Hello, my network knowledge is limited, as I have scoured the forum here I don’t think I see the answer to my question but it very well could be there and just hidden behind nomenclature which I am not familiar with. I grew up in the DOS era and have built my own PC many times but when it comes to networking I am not the first person anyone would pick.
My end goal as the title suggests is to have a Security Camera on a VPN, tied to my router, so that I can access it at anytime but it cannot “call home” so to speak.

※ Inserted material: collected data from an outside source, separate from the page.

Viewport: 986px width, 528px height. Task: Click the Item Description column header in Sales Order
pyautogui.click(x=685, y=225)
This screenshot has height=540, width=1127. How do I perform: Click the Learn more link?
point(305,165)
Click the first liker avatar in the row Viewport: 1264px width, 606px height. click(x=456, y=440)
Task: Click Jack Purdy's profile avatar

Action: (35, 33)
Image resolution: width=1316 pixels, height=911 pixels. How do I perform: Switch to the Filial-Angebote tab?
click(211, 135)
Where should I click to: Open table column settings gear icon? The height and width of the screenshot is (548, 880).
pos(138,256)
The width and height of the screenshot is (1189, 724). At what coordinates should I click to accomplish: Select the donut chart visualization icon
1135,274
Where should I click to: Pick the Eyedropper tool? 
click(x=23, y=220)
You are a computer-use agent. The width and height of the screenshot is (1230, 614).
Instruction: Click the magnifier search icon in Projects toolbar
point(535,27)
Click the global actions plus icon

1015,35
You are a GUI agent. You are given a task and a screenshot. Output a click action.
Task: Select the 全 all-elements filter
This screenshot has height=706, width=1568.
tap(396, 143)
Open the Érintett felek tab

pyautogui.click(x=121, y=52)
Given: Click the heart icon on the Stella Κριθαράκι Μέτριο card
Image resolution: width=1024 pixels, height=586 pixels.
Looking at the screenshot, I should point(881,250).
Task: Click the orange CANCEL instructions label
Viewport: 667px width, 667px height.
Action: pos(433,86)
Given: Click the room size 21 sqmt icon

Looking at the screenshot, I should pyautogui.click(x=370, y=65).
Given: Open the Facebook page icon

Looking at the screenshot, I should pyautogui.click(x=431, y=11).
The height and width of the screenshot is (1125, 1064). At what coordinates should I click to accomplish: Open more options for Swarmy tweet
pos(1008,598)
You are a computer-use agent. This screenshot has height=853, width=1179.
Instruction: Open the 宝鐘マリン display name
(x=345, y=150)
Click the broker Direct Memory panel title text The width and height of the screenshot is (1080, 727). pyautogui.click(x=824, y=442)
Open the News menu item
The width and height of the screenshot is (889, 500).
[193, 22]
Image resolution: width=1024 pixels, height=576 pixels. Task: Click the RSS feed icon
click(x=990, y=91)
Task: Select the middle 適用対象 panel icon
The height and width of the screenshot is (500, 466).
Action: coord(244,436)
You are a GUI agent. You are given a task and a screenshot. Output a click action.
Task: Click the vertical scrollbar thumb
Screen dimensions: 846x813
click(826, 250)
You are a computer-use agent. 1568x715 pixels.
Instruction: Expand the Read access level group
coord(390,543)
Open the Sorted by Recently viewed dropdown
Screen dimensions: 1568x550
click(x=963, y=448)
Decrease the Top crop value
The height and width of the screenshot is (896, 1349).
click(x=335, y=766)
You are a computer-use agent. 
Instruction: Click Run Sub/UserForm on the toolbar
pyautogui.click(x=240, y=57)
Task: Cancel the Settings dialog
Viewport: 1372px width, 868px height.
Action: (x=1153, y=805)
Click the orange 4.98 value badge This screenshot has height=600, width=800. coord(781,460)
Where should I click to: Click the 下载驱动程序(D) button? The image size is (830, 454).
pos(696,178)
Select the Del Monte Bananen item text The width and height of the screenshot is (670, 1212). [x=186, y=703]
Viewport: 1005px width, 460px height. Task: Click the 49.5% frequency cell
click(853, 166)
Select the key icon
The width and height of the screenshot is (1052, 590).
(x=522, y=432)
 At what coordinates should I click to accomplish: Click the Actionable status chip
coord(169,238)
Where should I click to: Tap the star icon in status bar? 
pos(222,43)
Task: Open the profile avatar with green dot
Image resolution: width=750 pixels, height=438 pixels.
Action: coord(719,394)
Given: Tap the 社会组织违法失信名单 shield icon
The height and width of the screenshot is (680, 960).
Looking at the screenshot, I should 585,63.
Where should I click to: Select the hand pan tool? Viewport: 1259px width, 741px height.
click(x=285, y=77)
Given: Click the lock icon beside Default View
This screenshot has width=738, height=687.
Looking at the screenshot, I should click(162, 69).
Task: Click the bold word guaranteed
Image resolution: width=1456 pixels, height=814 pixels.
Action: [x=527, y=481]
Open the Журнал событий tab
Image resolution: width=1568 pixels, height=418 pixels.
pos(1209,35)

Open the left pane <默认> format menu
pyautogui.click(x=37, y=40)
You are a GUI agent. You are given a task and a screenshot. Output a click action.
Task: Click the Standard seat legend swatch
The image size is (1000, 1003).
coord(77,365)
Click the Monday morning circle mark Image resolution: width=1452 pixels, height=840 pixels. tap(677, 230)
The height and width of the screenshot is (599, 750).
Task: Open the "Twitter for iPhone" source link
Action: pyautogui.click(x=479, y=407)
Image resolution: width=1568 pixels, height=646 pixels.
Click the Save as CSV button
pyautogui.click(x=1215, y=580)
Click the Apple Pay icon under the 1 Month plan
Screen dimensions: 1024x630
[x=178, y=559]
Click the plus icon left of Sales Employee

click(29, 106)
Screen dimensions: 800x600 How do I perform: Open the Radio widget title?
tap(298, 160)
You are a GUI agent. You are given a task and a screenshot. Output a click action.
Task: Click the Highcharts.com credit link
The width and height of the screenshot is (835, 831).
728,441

VPN: I have an account with Mullvad VPN and I would like to utilize that but I see I will need an OpenVPN license as well? Do I have to pay monthly for both? Or would it be better to drop Mullvad and just utilize OpenVPN or am I getting this part completely wrong? Please explain this to me in as much detail as you can muster if you don’t mind.
Security Camera: I am aware that I need to limit the inbound and outbound traffic by selecting the IP Address of the said camera and (this next part is a question) restricting all outbound traffic and only letting the inbound traffic reflect the IP of the device I will be using to log into the camera?
Anything Else: Are there any other measures I need to take after this in order to be up and running and fully secure? Boxes I need to check, firewall options, etc. etc.
I really do thank you all for your help, I once used to send people into space and work on space suits but there is no wifi connections there, well…sometimes but I wasn’t concerned with that. Haha so please go easy on me.
Respectfully,
Hectic
Hi!
First on having access to the camera at any time. I believe the two most effective solutions would be:
- Using remote user access - if your device has a WAN with a public IP address, then you can configure access from an end device (laptop, phone, etc) through OpenVPN, L2TP or PPTP. It’s relatively easy to configure and doesn’t require any additional licenses. We previously had a forum post on how to configure it. While it’s somewhat dated, it should provide enough information. Also if the public IP on your WAN interface is dynamic, you could look into getting a Dynamic DNS entry.
- Using InTouch - if you use our InControl2 platform, then you can configure access to the camera via InTouch. One of our certified partners have made a video on it’s configuration.
Now on limiting the camera access. You need to limit the camera to be able to only send/receive traffic inside your network. This can be done with a firewall rule in the outbound firewall rules section. This rule should drop any traffic originating from your camera’s IP. This will still allow the camera to send/receive traffic on your local network or via an OpenVPN connection.
Also you mentioned security measures that could be done, some that come to mind:
- Make sure the Web Admin is only accessible from the LAN side (Under System > Admin Security).
- Make the Default Inbound Firewall Rule to deny all incoming traffic (Under Advanced > Access Rules).
- Enable Intrusion Detection and DoS prevention (Under Advanced > Access Rules).
- Wi-Fi security - make sure that you’re using a strong password with at least WPA2 security (Under AP > Wireless SSID).